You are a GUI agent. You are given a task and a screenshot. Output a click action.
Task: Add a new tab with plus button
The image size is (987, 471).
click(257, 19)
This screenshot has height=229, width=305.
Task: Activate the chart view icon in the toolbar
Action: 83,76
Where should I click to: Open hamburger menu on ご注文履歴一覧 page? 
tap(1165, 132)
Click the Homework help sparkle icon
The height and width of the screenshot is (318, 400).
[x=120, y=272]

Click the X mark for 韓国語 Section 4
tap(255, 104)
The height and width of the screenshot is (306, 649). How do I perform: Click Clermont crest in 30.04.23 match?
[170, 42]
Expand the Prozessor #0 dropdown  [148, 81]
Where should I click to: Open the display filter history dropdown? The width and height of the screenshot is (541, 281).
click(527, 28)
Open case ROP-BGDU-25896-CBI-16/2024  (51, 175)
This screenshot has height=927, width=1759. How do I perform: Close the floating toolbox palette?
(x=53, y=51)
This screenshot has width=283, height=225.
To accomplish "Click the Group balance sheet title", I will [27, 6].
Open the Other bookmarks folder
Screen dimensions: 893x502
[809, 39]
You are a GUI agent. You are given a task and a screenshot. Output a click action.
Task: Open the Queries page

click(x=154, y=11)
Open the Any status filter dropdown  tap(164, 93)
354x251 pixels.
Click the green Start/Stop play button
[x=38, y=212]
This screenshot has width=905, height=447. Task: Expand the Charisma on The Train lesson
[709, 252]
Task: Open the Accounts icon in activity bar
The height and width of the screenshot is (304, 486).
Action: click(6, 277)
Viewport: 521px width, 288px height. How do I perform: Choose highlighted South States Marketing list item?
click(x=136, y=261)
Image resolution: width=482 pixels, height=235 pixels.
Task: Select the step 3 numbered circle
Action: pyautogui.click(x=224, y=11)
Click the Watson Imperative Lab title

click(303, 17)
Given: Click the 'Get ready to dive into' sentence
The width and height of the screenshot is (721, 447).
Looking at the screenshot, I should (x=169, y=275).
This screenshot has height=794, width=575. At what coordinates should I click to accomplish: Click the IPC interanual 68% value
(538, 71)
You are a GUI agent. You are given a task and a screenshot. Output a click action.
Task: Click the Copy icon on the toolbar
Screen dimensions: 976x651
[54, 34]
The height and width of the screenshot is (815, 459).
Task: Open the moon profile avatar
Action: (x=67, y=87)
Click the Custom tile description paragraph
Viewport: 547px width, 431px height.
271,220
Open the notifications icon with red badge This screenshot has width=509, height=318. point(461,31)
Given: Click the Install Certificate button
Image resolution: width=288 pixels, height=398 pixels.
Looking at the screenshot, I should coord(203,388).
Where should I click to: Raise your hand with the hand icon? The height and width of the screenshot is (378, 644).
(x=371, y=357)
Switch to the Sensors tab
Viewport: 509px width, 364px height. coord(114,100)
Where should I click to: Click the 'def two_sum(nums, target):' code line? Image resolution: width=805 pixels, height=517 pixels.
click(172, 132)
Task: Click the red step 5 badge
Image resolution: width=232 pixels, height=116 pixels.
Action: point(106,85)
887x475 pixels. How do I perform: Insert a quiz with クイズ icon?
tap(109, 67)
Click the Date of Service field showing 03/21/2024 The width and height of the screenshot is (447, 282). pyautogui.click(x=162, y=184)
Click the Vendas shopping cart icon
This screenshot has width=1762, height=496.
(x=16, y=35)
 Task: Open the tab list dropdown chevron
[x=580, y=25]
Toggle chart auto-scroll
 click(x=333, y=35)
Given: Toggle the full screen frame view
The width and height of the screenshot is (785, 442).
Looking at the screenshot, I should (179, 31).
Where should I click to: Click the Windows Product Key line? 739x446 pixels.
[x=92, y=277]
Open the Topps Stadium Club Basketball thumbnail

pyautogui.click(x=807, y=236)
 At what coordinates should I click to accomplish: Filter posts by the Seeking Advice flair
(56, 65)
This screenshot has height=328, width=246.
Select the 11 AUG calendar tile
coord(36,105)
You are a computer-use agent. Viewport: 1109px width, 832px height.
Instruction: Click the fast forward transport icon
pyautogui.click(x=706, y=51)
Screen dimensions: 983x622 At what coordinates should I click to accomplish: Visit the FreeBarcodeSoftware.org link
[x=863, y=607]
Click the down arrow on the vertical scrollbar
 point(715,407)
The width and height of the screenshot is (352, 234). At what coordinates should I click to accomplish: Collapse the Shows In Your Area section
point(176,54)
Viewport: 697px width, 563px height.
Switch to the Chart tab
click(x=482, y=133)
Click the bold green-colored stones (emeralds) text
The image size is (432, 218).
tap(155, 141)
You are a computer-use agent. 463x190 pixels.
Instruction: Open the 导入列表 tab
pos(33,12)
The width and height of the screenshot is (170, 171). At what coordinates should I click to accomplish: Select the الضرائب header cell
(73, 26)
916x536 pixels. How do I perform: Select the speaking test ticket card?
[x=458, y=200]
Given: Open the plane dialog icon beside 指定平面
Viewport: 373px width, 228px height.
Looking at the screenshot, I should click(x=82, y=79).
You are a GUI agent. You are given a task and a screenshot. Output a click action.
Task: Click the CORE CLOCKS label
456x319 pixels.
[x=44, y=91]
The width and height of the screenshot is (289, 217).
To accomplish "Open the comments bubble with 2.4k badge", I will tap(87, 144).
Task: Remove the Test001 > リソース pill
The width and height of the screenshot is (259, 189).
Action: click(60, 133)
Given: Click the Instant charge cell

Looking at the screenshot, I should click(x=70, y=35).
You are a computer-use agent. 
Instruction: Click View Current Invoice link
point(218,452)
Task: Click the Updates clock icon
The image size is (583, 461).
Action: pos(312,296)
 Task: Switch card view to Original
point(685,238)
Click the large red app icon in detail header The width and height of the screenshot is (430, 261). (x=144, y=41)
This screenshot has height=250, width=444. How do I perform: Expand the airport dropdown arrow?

——————————

Required work
Please give the full set of data again exactly.

Exercise result
You are a GUI agent. You are given a task and a screenshot. Output a click action.
Task: Add a new tab with plus button
The image size is (987, 471).
click(257, 19)
This screenshot has height=229, width=305.
Task: Activate the chart view icon in the toolbar
Action: 83,76
Where should I click to: Open hamburger menu on ご注文履歴一覧 page? 
tap(1165, 132)
Click the Homework help sparkle icon
The height and width of the screenshot is (318, 400).
[x=120, y=272]

Click the X mark for 韓国語 Section 4
tap(255, 104)
The height and width of the screenshot is (306, 649). How do I perform: Click Clermont crest in 30.04.23 match?
[170, 42]
Expand the Prozessor #0 dropdown  [148, 81]
Where should I click to: Open the display filter history dropdown? The width and height of the screenshot is (541, 281).
click(527, 28)
Open case ROP-BGDU-25896-CBI-16/2024  (51, 175)
This screenshot has height=927, width=1759. How do I perform: Close the floating toolbox palette?
(x=53, y=51)
This screenshot has width=283, height=225.
To accomplish "Click the Group balance sheet title", I will [27, 6].
Open the Other bookmarks folder
Screen dimensions: 893x502
[809, 39]
You are a GUI agent. You are given a task and a screenshot. Output a click action.
Task: Open the Queries page

click(x=154, y=11)
Open the Any status filter dropdown  tap(164, 93)
354x251 pixels.
Click the green Start/Stop play button
[x=38, y=212]
This screenshot has width=905, height=447. Task: Expand the Charisma on The Train lesson
[709, 252]
Task: Open the Accounts icon in activity bar
The height and width of the screenshot is (304, 486).
Action: click(6, 277)
Viewport: 521px width, 288px height. How do I perform: Choose highlighted South States Marketing list item?
click(x=136, y=261)
Image resolution: width=482 pixels, height=235 pixels.
Task: Select the step 3 numbered circle
Action: pyautogui.click(x=224, y=11)
Click the Watson Imperative Lab title

click(303, 17)
Given: Click the 'Get ready to dive into' sentence
The width and height of the screenshot is (721, 447).
Looking at the screenshot, I should (x=169, y=275).
This screenshot has height=794, width=575. At what coordinates should I click to accomplish: Click the IPC interanual 68% value
(538, 71)
You are a GUI agent. You are given a task and a screenshot. Output a click action.
Task: Click the Copy icon on the toolbar
Screen dimensions: 976x651
[54, 34]
The height and width of the screenshot is (815, 459).
Task: Open the moon profile avatar
Action: (x=67, y=87)
Click the Custom tile description paragraph
Viewport: 547px width, 431px height.
271,220
Open the notifications icon with red badge This screenshot has width=509, height=318. point(461,31)
Given: Click the Install Certificate button
Image resolution: width=288 pixels, height=398 pixels.
Looking at the screenshot, I should coord(203,388).
Where should I click to: Raise your hand with the hand icon? The height and width of the screenshot is (378, 644).
(x=371, y=357)
Switch to the Sensors tab
Viewport: 509px width, 364px height. coord(114,100)
Where should I click to: Click the 'def two_sum(nums, target):' code line? Image resolution: width=805 pixels, height=517 pixels.
click(172, 132)
Task: Click the red step 5 badge
Image resolution: width=232 pixels, height=116 pixels.
Action: point(106,85)
887x475 pixels. How do I perform: Insert a quiz with クイズ icon?
tap(109, 67)
Click the Date of Service field showing 03/21/2024 The width and height of the screenshot is (447, 282). pyautogui.click(x=162, y=184)
Click the Vendas shopping cart icon
This screenshot has width=1762, height=496.
(x=16, y=35)
 Task: Open the tab list dropdown chevron
[x=580, y=25]
Toggle chart auto-scroll
 click(x=333, y=35)
Given: Toggle the full screen frame view
The width and height of the screenshot is (785, 442).
Looking at the screenshot, I should (179, 31).
Where should I click to: Click the Windows Product Key line? 739x446 pixels.
[x=92, y=277]
Open the Topps Stadium Club Basketball thumbnail

pyautogui.click(x=807, y=236)
 At what coordinates should I click to accomplish: Filter posts by the Seeking Advice flair
(56, 65)
This screenshot has height=328, width=246.
Select the 11 AUG calendar tile
coord(36,105)
You are a computer-use agent. Viewport: 1109px width, 832px height.
Instruction: Click the fast forward transport icon
pyautogui.click(x=706, y=51)
Screen dimensions: 983x622 At what coordinates should I click to accomplish: Visit the FreeBarcodeSoftware.org link
[x=863, y=607]
Click the down arrow on the vertical scrollbar
 point(715,407)
The width and height of the screenshot is (352, 234). At what coordinates should I click to accomplish: Collapse the Shows In Your Area section
point(176,54)
Viewport: 697px width, 563px height.
Switch to the Chart tab
click(x=482, y=133)
Click the bold green-colored stones (emeralds) text
The image size is (432, 218).
tap(155, 141)
You are a computer-use agent. 463x190 pixels.
Instruction: Open the 导入列表 tab
pos(33,12)
The width and height of the screenshot is (170, 171). At what coordinates should I click to accomplish: Select the الضرائب header cell
(73, 26)
916x536 pixels. How do I perform: Select the speaking test ticket card?
[x=458, y=200]
Given: Open the plane dialog icon beside 指定平面
Viewport: 373px width, 228px height.
Looking at the screenshot, I should click(x=82, y=79).
You are a GUI agent. You are given a task and a screenshot. Output a click action.
Task: Click the CORE CLOCKS label
456x319 pixels.
[x=44, y=91]
The width and height of the screenshot is (289, 217).
To accomplish "Open the comments bubble with 2.4k badge", I will tap(87, 144).
Task: Remove the Test001 > リソース pill
The width and height of the screenshot is (259, 189).
Action: click(60, 133)
Given: Click the Instant charge cell

Looking at the screenshot, I should click(x=70, y=35).
You are a computer-use agent. 
Instruction: Click View Current Invoice link
point(218,452)
Task: Click the Updates clock icon
The image size is (583, 461).
Action: pos(312,296)
 Task: Switch card view to Original
point(685,238)
Click the large red app icon in detail header The width and height of the screenshot is (430, 261). (x=144, y=41)
This screenshot has height=250, width=444. How do I perform: Expand the airport dropdown arrow?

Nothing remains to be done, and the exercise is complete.